Task to carry out: Where a picture appears in the data below, exclude it; restate everything else word for word.

================================

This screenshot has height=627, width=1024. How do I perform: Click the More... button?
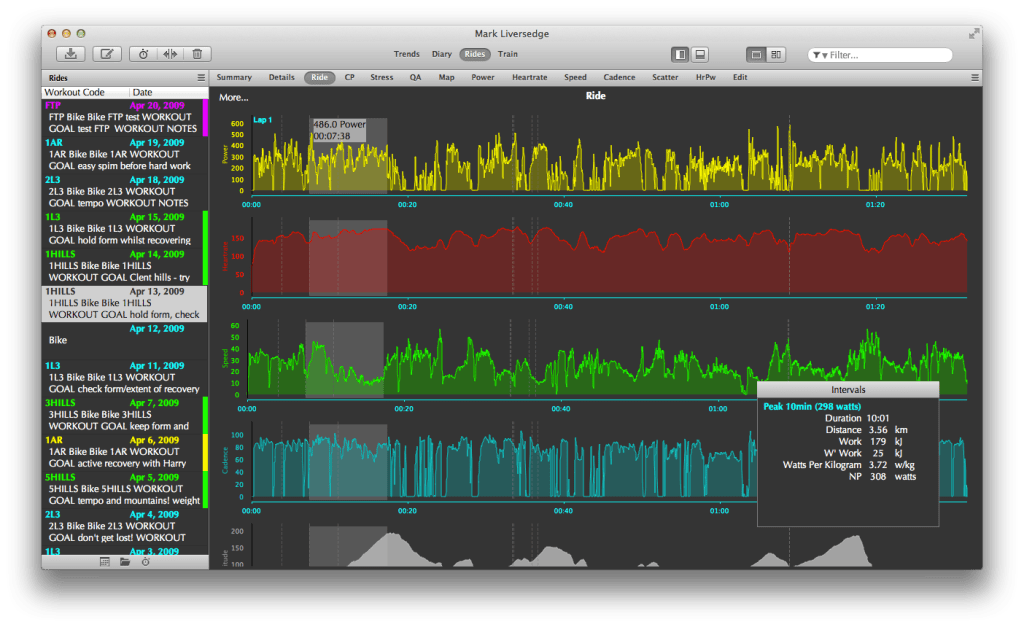(x=233, y=97)
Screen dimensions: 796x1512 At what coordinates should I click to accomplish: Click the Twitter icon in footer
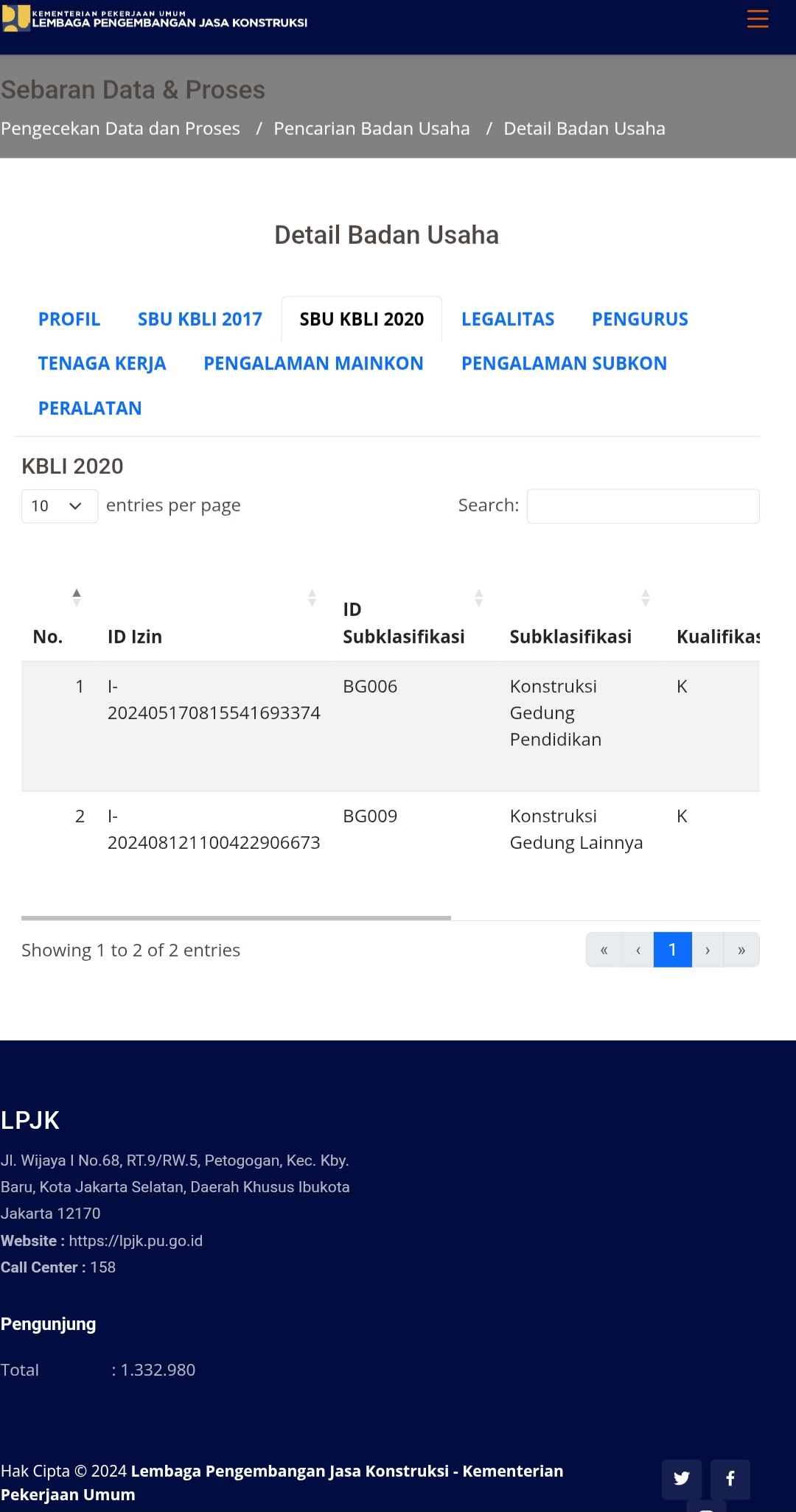(682, 1478)
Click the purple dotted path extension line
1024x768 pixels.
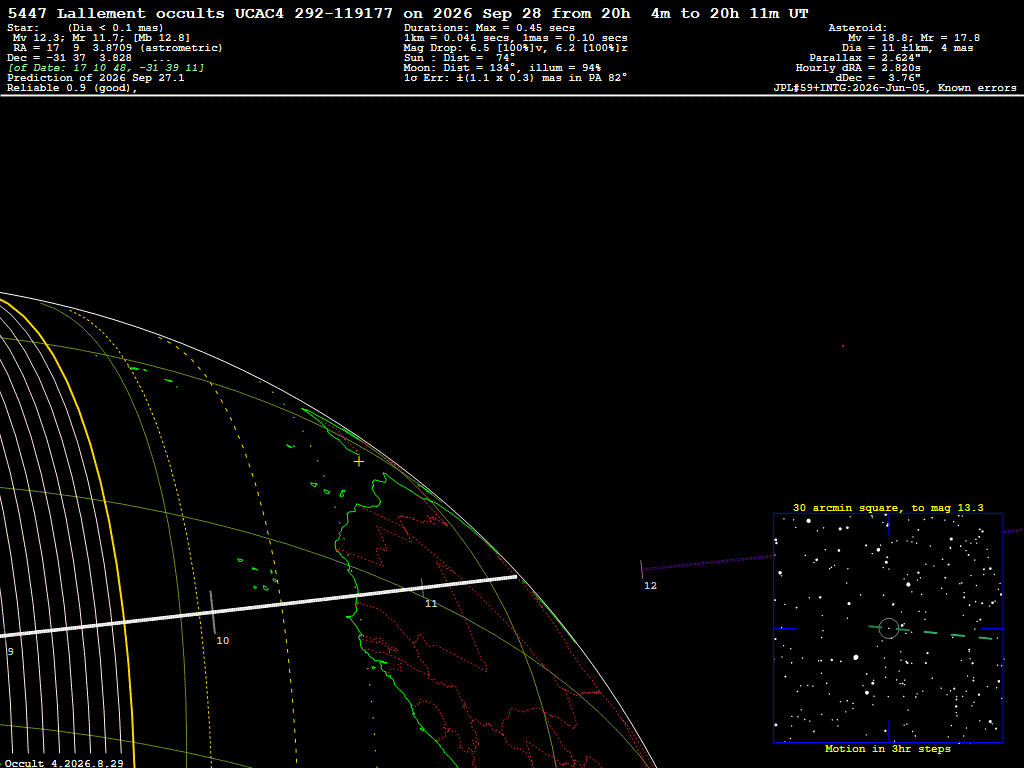707,562
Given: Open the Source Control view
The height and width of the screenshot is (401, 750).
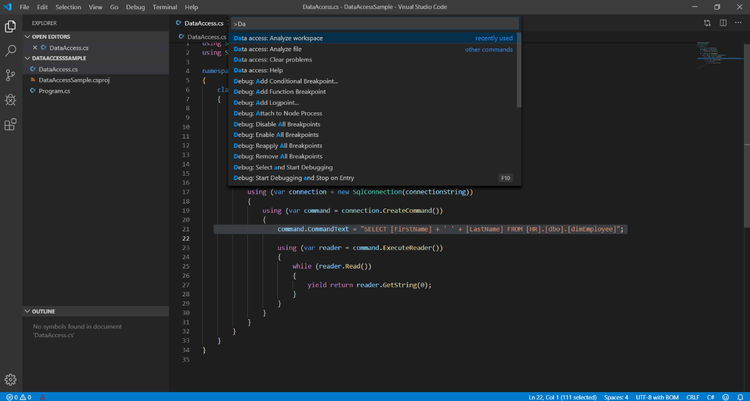Looking at the screenshot, I should pos(11,75).
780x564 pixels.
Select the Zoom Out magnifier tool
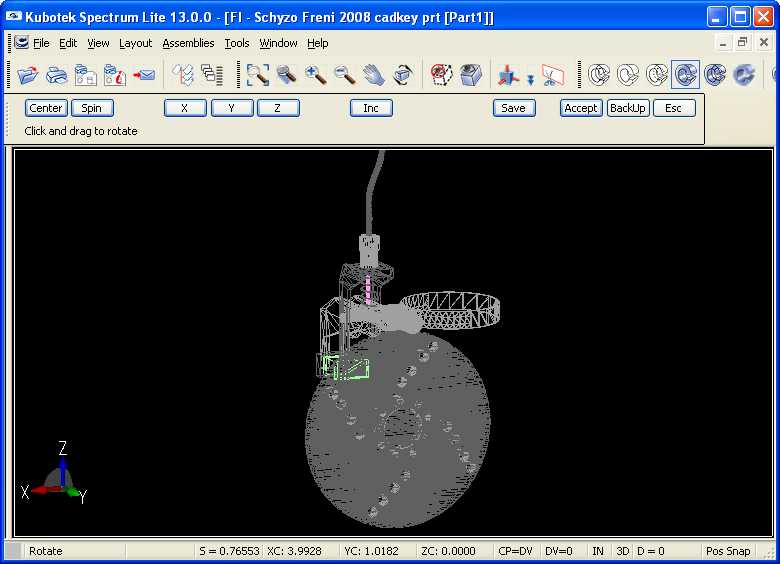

================================

Reply to the exercise:
This screenshot has height=627, width=1024. How do I perform: Click the More... button?
(x=233, y=97)
Screen dimensions: 796x1512 At what coordinates should I click to accomplish: Click the Twitter icon in footer
(682, 1478)
Click the purple dotted path extension line
1024x768 pixels.
707,562
Given: Open the Source Control view
The height and width of the screenshot is (401, 750).
Looking at the screenshot, I should pos(11,75).
780x564 pixels.
Select the Zoom Out magnifier tool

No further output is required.